News Flash

LAREDO, United States, Feb 24, 2026 (BSS/AFP) - President Donald Trump's
administration gave Nayda Alvarez five days to decide whether to let a US-
Mexico border wall run through her back yard.
If she refuses, she says, her house along the Rio Grande in Texas will be
expropriated, just like that.
Trump's obsession with keeping undocumented foreigners from entering the
United States and expelling the ones already in it helped get him elected to
a second term in 2024.
That crackdown -- including plans to seal the border with Mexico more tightly
-- is an essential part of the aggressively inward-looking, Americans-first
policy that Trump will discuss in his State of the Union speech to Congress
on Tuesday night.
Trump is now targeting the border in and around Laredo, Texas, a mostly
Hispanic town of 250,000 located along the Rio Grande, which forms the
natural border between the United States and Mexico.
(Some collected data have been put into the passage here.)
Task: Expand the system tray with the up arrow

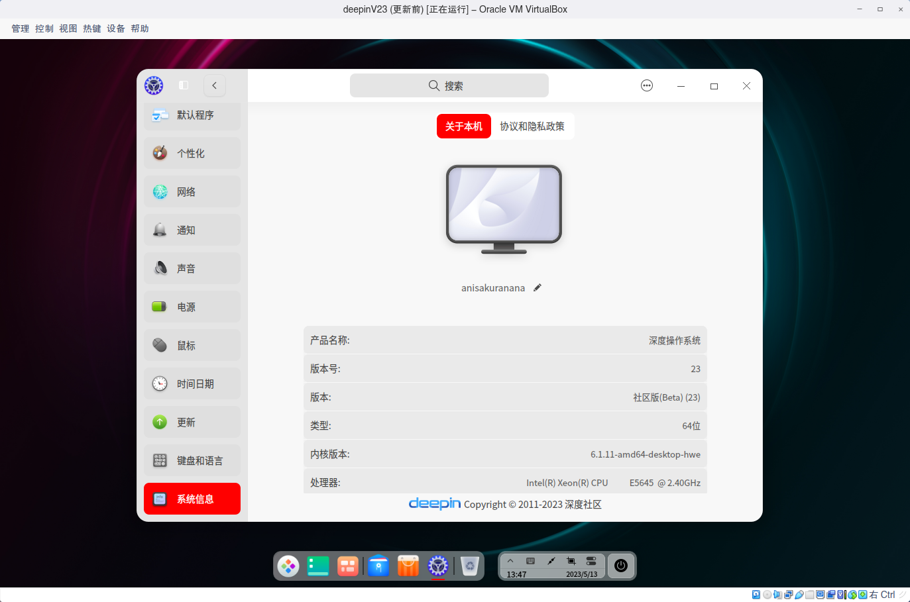Action: 510,561
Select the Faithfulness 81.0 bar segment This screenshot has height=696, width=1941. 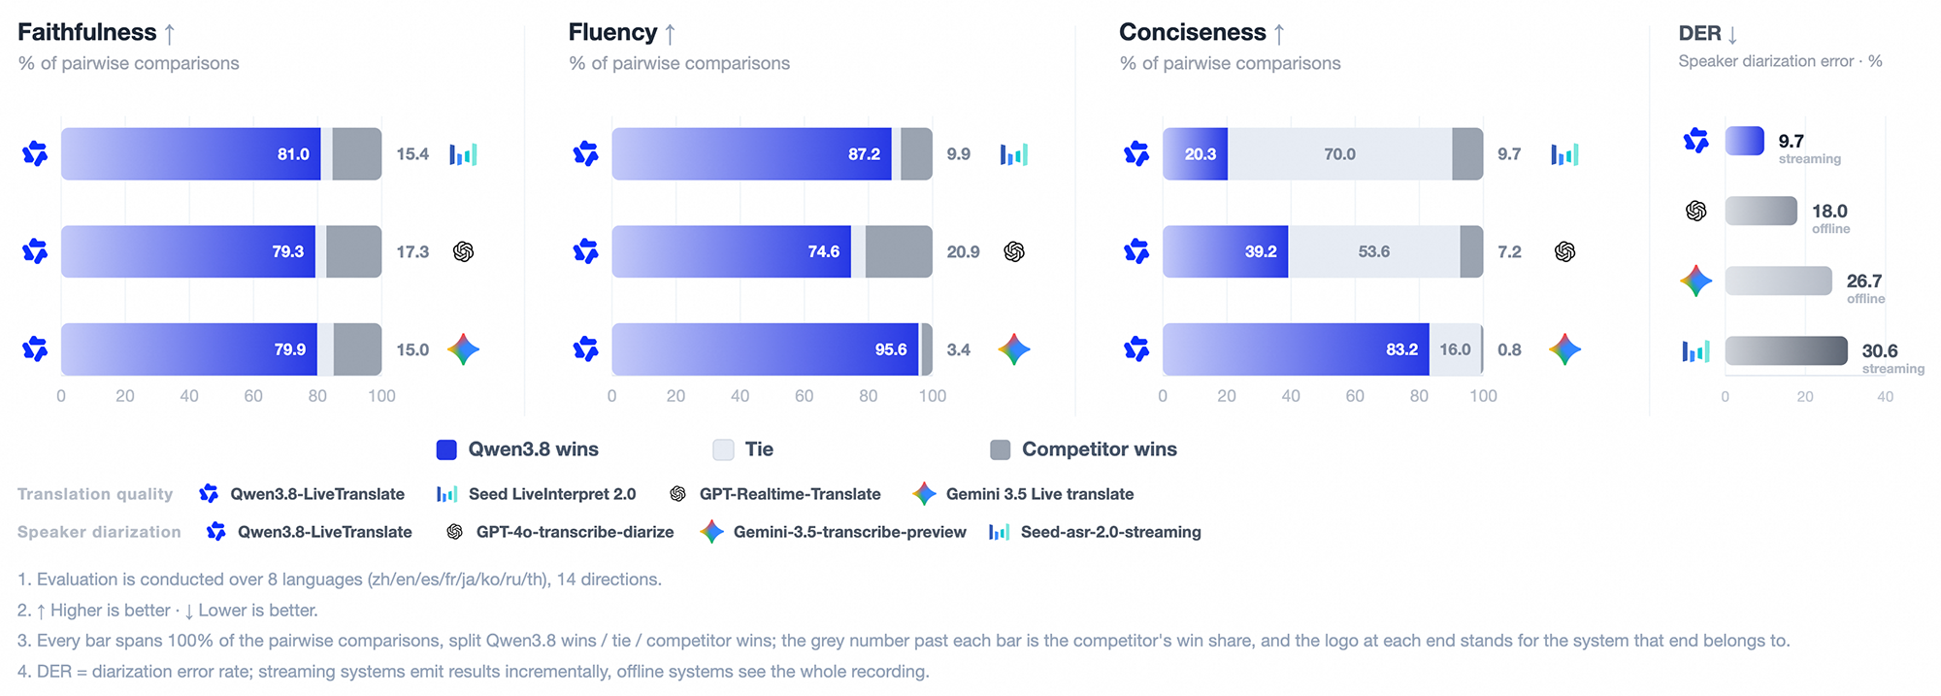pyautogui.click(x=191, y=153)
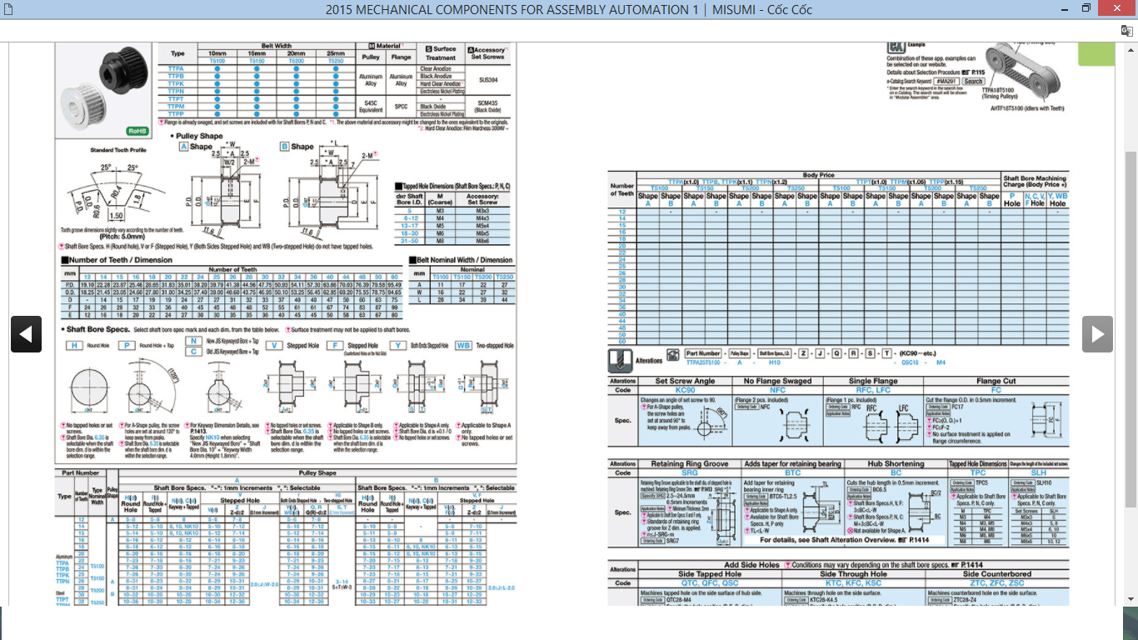This screenshot has width=1138, height=640.
Task: Click the telephone icon beside Part Number
Action: click(672, 354)
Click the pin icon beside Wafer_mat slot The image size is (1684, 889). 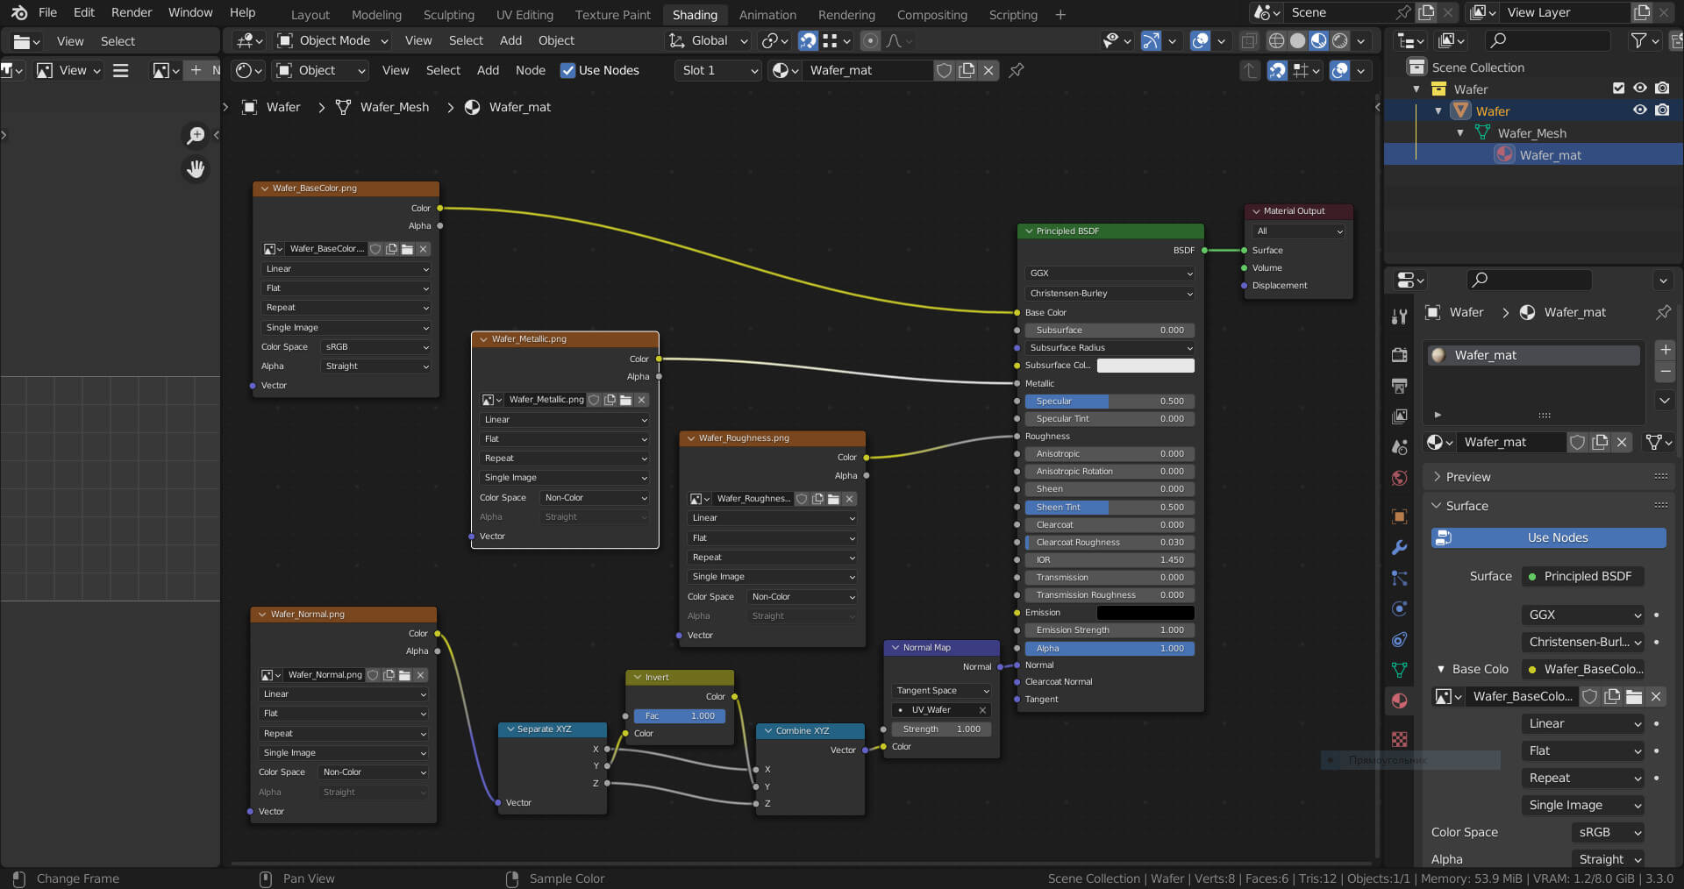[x=1017, y=70]
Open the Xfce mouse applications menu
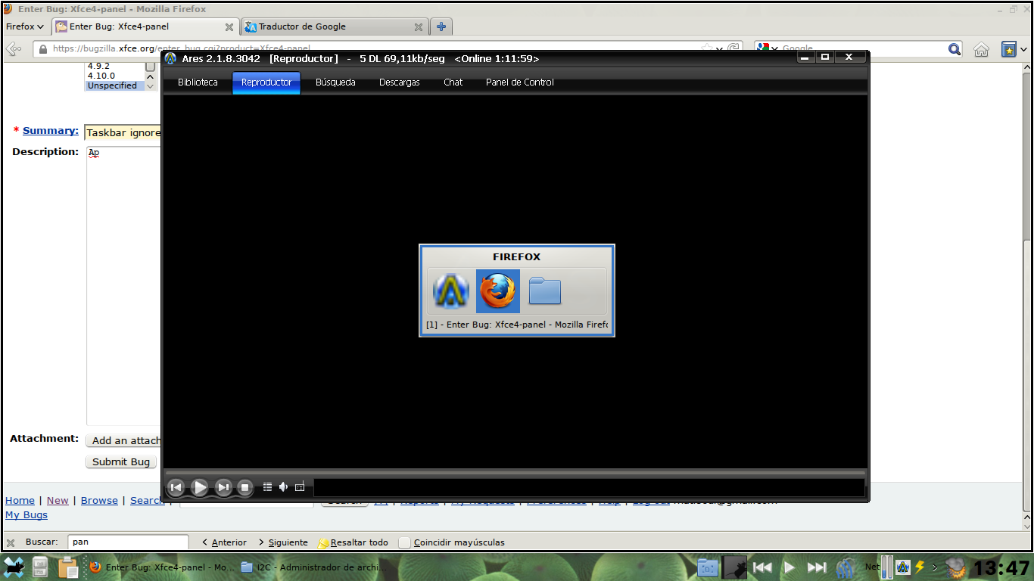Viewport: 1034px width, 581px height. (x=14, y=567)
All along the river in Laredo are homes, parks, bike and jogging paths,
fishing spots and even a cemetery. There is no wall.
But this month at least 60 area homeowners received a letter from the federal
government that read, "Notice of Interest - Property Located Near Planned
Border Barrier Construction Projects."
Edgar Villasenor, an activist at the Rio Grande International Study Center,
said "the issue in Laredo, Texas, and all of south Texas, and all of the
riverfront properties along the Rio Grande, is that they're basically doing a
massive land grab."
The Trump administration plans to build a so-called "smart wall" along parts
of the 3,000-km (1,900-mile) border with Mexico that remain unfenced.
Trump did some wall-building during his first term. Between that and walls
that predate him, a third of the border already had some kind of barrier when
Trump started his second stint in January 2025, the government says.
The new plan calls for physical walls or, depending on the area, water
barriers, patrol roads and technology designed to catch people trying to
sneak in from Mexico.
AFP asked US Customs and Border Protection about the letters homeowners are
receiving but got no answer.
- Consider your options-
"The wall would be in the backyard," said Alvarez, a 54-year-old teacher who
lives in La Rosita, a tiny town 87 miles (140 km) southeast of Laredo.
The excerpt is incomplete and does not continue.